## Task brief
Could you repeat all of the entries below word for word, apart from the pictures?

Stored records
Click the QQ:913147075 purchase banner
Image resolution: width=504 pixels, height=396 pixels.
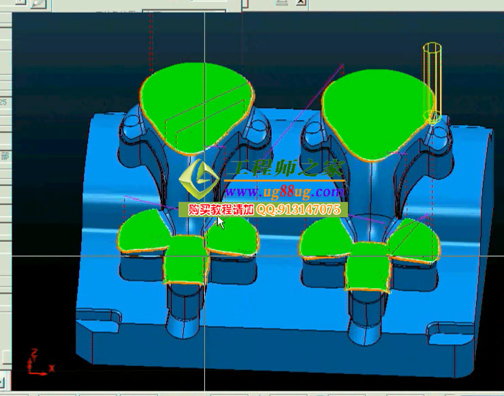[264, 210]
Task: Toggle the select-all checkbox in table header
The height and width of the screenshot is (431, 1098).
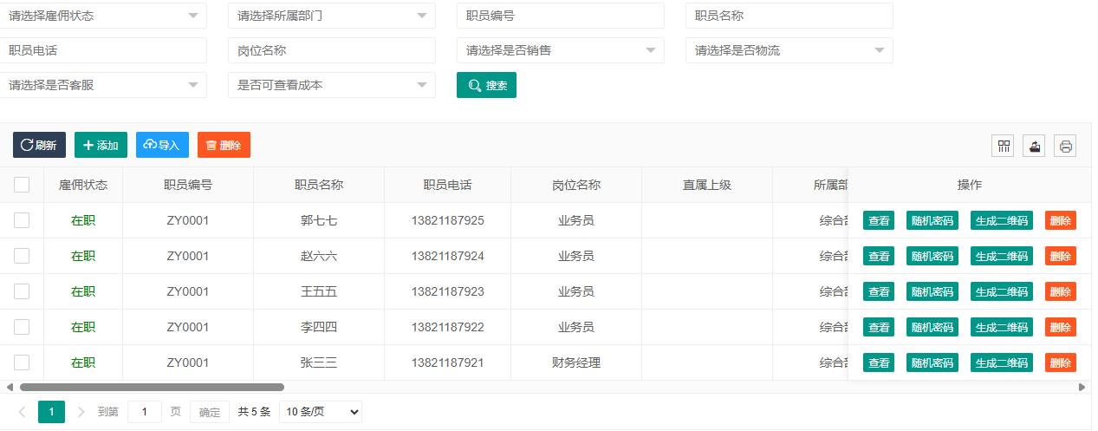Action: tap(22, 185)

## Exercise solution
Click the QQ:913147075 purchase banner
Image resolution: width=504 pixels, height=396 pixels.
[264, 210]
Task: Toggle the select-all checkbox in table header
The height and width of the screenshot is (431, 1098).
Action: tap(22, 185)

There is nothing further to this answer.